Directive A:
Answer these questions from the blog post on Android MMS without data:
(i) Which Android version was current when the post was originally written?
(ii) According to the post, what determines the 160 character limit of SMS?
(iii) What does the post set the APN for?
Directive B:
Please carry on the blog post about Android MMS without data, starting after its last sentence.

Text passage:
>> start

Android - MMS Without Data

September 20, 2011 (updated January 23, 2023) by Noah
UPDATE (2017/02/07): because some people can't read, I thought I'd reiterate the key points here at the top of the post:
  • MMS picture messaging simply requires mobile data to be enabled (how do you think all those JPEG bits are getting transferred? They won't fit in the 160 character SMS limit!)
  • The steps on this post end up with mobile data enabled so that MMS works, but it blocks mobile data for Internet use so the other apps can't use it.

Any further comments being like "hurr durr you get MMS to work without data by turning on data" will be redirected to /dev/null. And anyway, this blog post was written when Android 2.3 was current and the steps probably don't even line up 1:1 any more.

UPDATE (2023/01/22): for more clarification, in recent years I've learned a hella lot more about cellular APNs especially since I started tinkering with my Linux phone. The cliffnotes are:
  • Plain text SMS messages get to ride for free. Your phone is making frequent pings to the tower (standard voice signal support) and there was some unused header space on those pings that SMS can slot right onto. That's why it has a 160 character limit: that was the size of the free space on those standard pings.
  • MMS messages are data, and go over the Edge, 3G, 4G, LTE, 5G, etc. data channels.
  • This blog post was about: can I disable mobile data for Internet so that apps don't use my data; but still have MMS working on my phone, which turning mobile data off would also block.
  • An APN can be configured for MMS delivery, for internet data, both, or neither. This post sets the APN for MMS only.

>> end

Collected data entries:
>> start

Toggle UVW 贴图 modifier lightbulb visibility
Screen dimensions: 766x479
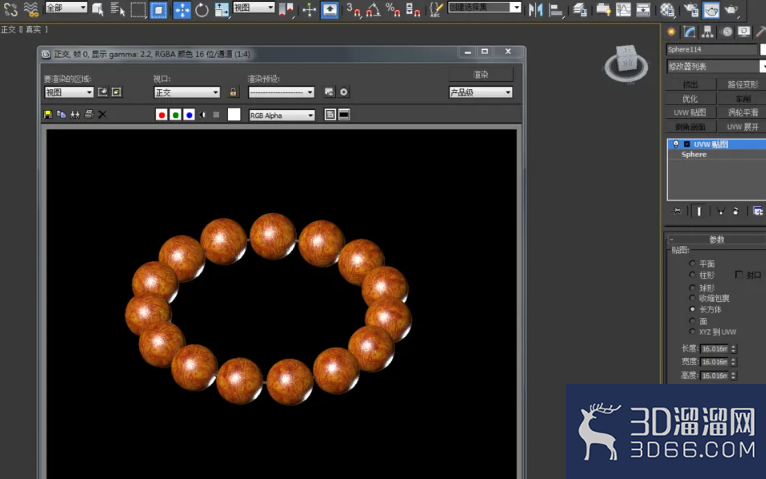676,144
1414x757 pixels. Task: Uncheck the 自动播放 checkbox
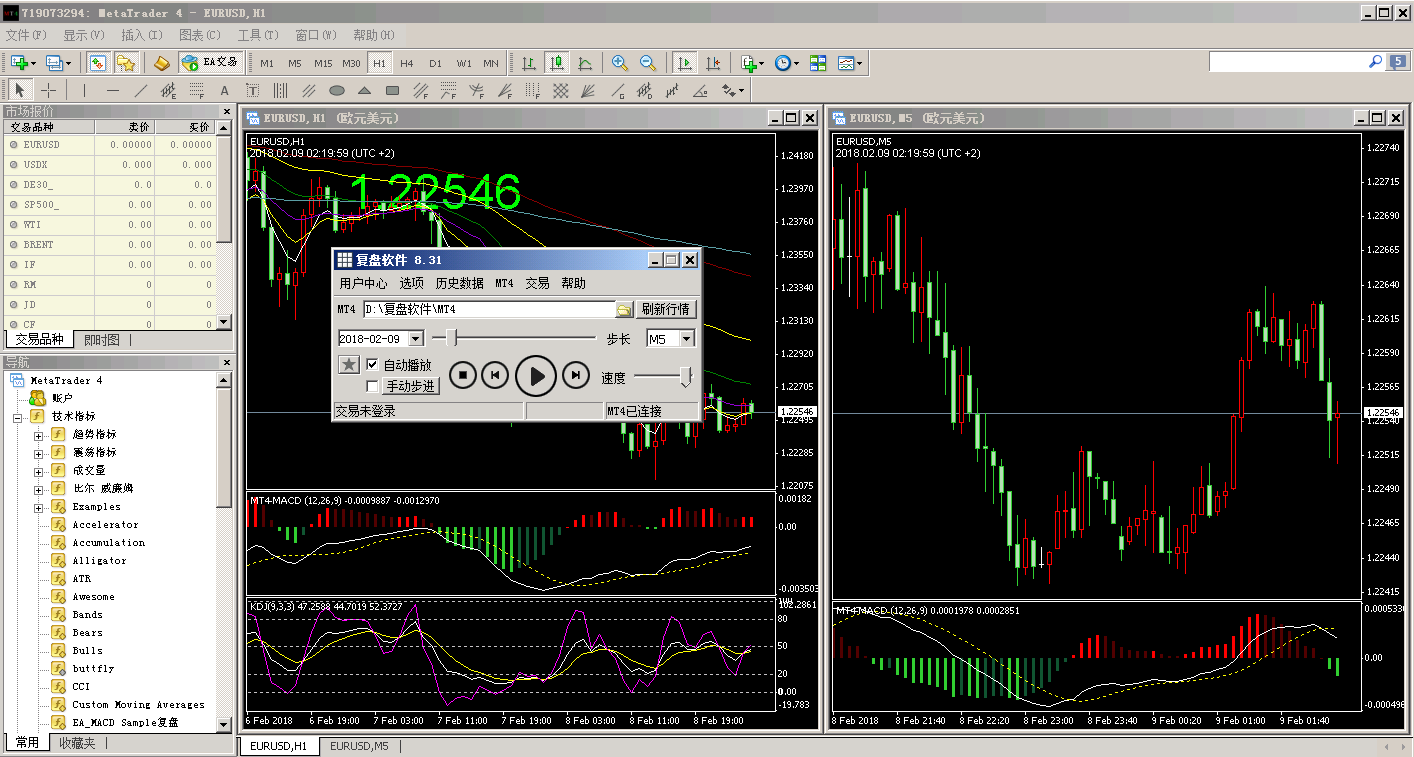373,365
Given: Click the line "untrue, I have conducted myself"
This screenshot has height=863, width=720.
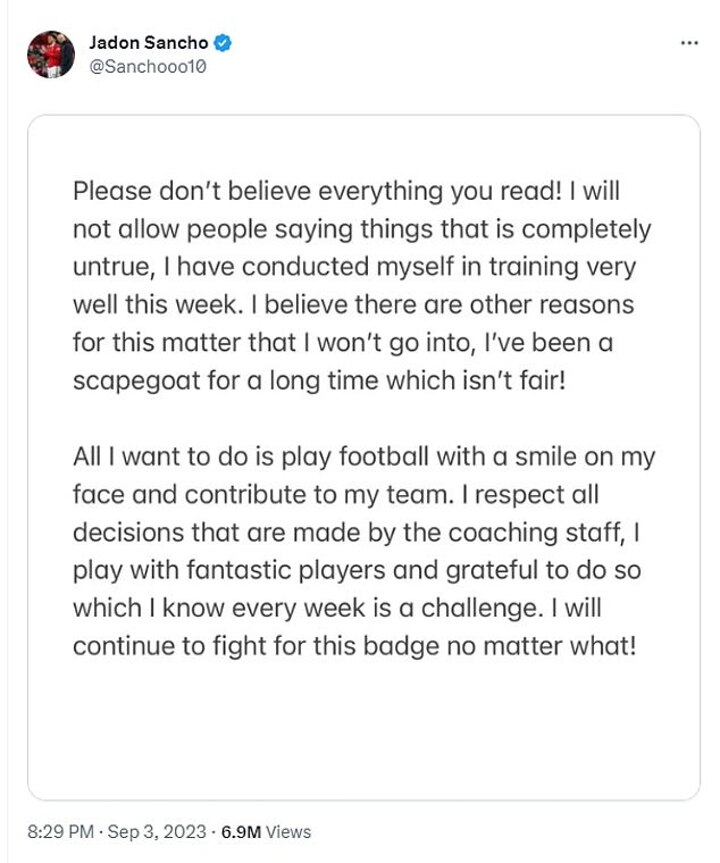Looking at the screenshot, I should click(355, 266).
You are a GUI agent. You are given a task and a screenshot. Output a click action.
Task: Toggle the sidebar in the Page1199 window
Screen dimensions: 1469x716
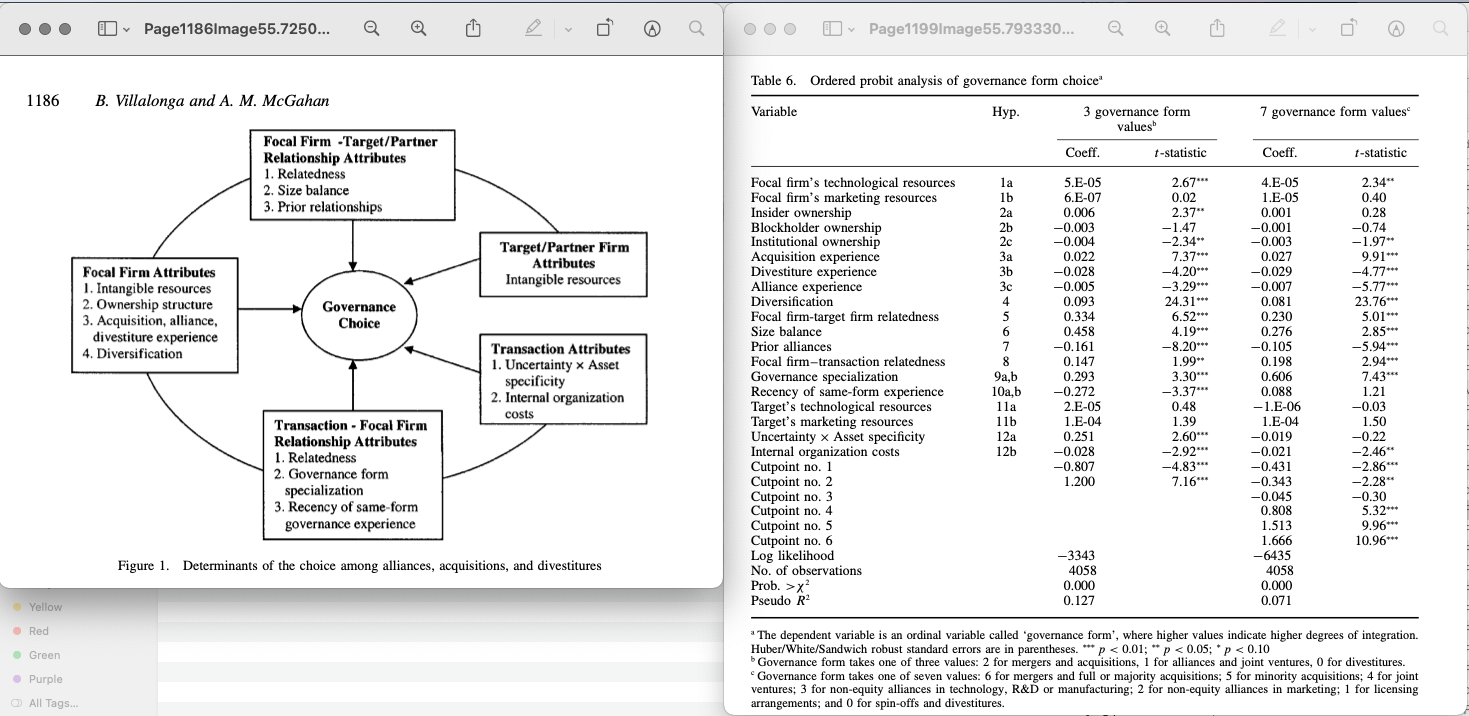[832, 29]
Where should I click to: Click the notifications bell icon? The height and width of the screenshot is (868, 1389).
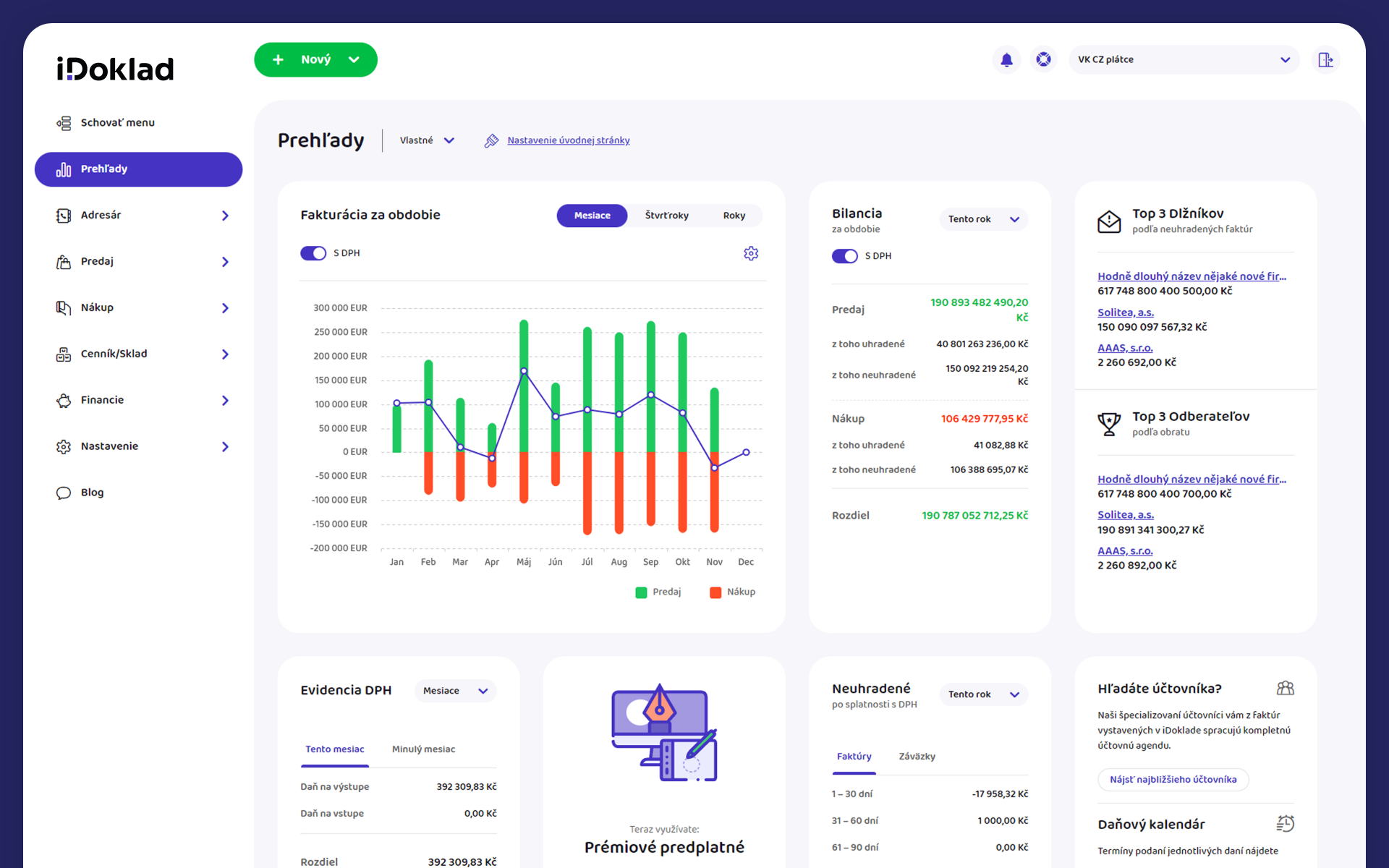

>> end

Result A:
(i) Android 2.3.
(ii) The size of the unused header space on the phone's standard pings to the tower.
(iii) MMS only.

Result B:
This post was written in the Android 2 days, and I don't know how you do this on modern Android today. Hopefully the above gives you some useful information, and let me know in the comments what the instructions would be today. On to the original post:

Today I finally decided to break up with T-Mobile and take my number and Nexus One phone to AT&T, as a prepaid phone (tl;dr - I'm tired of cell phone ISPs locking people in to contracts and then they can't do anything about it when the ISP changes their plans around).

My Nexus One was originally for T-Mobile's network, so it doesn't work with the 3G on AT&T's... but that's fine because my AT&T plan doesn't include data. But, my phone can still use AT&T's Edge network.

I don't want any random background apps using the Edge network and costing me usage fees when I'm out and about. But, if I disable Mobile Data altogether, picture messaging (MMS) stops working too. So after a lot of searching around I seem to have found a way to disable the mobile network for all apps, but still allow MMS to be sent/received using it.

On my Nexus One, from the home screen:

  1. Push the menu button and pick Settings
  2. Pick "Wireless & networks"
  3. Pick "Mobile networks"
  4. Make sure "Data enabled" is checked (MMS won't work either if you disable it here!)
  5. Go to "Access Point Names"
    • On my phone, the only APN here was named "ATT (wap.cingular)"
  6. Scroll down to the "APN type" setting.
    • On my phone, the original value for this setting was "default,supl,mms"
  7. Change its value to be only "mms".
  8. Push the menu button and pick "Save."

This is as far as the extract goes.